Bizim Adam, hoyrattı. Konuyo orada bırakmazdı. Yazarın hıyarca parantezlerini yarıp geçti. Tam toparlayacaktı ki Boris Vian haklı çıktı.
– Konuların arasında sıçrayan bir Sergei Bubka efekti görüyorum cümlelerinizde. Beni güzel mi buldunuz.
– Uzun atlama hiç uzmanlığım olmadı. Güzellik de… Atlak bir adam mı hayal etmiştiniz bir trende tanışmak için yoksa Brecht seven birini mi?
– Bertolt Brecht?
– Tabii ya, Bertolt Brecht!
– Şaşırtıyorsunuz beni. İşletmeci değil miydiniz?
– Bir öyküyü Brecht’ten daha iyi işleyen biri var mı?

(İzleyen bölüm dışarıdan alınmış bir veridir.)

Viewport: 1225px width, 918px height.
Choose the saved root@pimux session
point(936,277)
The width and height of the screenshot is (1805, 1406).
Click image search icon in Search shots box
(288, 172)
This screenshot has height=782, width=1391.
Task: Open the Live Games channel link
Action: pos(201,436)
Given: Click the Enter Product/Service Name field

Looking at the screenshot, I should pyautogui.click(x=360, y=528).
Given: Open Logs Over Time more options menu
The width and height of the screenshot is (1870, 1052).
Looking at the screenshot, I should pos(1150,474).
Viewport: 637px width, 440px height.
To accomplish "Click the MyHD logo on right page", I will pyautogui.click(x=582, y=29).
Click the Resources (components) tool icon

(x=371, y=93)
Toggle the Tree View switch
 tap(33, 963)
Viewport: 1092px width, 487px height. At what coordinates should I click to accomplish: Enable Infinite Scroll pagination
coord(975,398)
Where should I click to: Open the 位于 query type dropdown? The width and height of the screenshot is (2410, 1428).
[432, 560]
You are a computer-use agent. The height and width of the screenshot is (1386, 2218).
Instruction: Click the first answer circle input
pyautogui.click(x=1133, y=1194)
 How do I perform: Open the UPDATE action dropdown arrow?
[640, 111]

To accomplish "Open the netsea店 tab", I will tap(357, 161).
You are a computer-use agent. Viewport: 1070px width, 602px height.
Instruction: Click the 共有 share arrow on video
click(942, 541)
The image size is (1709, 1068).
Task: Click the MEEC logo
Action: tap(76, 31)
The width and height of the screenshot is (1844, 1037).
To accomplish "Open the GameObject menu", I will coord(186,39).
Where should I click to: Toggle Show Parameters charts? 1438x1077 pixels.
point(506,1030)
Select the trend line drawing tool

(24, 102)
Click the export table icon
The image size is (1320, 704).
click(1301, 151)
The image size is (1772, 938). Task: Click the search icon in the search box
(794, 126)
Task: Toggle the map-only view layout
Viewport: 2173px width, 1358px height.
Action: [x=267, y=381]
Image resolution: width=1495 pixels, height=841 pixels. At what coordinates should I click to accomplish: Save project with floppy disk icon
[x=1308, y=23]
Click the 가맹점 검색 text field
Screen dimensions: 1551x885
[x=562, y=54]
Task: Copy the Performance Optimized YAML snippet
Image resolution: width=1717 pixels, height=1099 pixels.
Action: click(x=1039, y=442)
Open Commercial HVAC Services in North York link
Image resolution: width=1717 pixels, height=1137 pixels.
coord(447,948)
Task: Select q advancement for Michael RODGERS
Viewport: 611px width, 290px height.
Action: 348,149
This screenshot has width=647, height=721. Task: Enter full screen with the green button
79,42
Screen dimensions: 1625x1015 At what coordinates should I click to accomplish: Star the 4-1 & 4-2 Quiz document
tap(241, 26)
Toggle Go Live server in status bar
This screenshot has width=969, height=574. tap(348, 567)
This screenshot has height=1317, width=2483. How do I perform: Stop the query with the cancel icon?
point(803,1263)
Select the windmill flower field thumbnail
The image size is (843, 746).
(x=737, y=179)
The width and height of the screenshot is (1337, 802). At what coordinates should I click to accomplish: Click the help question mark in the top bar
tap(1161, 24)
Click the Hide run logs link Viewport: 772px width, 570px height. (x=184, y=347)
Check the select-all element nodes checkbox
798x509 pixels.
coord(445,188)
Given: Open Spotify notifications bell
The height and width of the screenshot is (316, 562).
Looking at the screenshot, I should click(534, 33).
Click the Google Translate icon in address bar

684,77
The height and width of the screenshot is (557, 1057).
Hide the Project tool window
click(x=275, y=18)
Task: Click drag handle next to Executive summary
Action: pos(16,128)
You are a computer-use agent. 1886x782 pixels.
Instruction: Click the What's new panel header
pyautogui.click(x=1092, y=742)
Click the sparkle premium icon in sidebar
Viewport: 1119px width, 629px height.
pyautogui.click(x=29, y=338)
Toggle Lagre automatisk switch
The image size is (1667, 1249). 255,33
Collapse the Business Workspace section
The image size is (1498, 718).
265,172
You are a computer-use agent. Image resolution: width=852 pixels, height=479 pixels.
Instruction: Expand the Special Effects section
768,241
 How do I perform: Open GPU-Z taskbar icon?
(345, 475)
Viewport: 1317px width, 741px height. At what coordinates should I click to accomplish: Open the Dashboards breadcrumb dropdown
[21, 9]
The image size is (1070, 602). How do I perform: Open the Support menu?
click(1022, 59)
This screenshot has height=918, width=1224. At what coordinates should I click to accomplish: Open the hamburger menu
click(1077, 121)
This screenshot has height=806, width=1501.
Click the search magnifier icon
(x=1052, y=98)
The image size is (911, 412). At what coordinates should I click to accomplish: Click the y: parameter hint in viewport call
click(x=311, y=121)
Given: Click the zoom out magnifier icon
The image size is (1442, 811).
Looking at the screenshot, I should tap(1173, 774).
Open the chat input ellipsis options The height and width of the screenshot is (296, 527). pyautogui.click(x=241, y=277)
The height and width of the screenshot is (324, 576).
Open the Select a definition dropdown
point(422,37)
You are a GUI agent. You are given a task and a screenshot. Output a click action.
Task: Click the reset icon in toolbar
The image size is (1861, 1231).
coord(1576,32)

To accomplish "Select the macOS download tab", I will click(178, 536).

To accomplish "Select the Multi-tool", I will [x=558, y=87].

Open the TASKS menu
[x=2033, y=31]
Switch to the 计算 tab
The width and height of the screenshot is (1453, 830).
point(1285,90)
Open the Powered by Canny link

Güldü Kadın. Gülmeye hakkı vardı. Çokça vardı hem de… Çok güzel gülüyordu kocaman dudakları. Gözleri lens olabilirdi. Saçları bir katedralin dehlizi karanlığındaydı. Gözlerinde çok küçük bir sürme vardı, belliydi. Dudakları ruj muydu kendi rengi miydi çözemiyordu Bizim Adam. Klasik bir kadın mıydı bu? “Klasik” derken ekol olarak… Yoksa Müslümsel bir Post – Modern öykünün içerisinde olmasını yadırgıyor muydu? Yazar, bu kadını öldürmeli miydi yoksa “mutlu son” mu istiyordu? Kafası çok karışıktı adamerkil yazarın. Kadını konumlandırırken neye uğradığını şaşırmıştı. O sırada fonda Adele – Million years Ago çalmaya başladı. Yazar da rahatladı. Sonuçta toplumun %49’u bu şarkının Ahmet Kaya’dan çakma olduğunu sanıyordu İlhan İrem’i tanımadan.
– Siz Shakespeare bilir misiniz? Dedi Kadın.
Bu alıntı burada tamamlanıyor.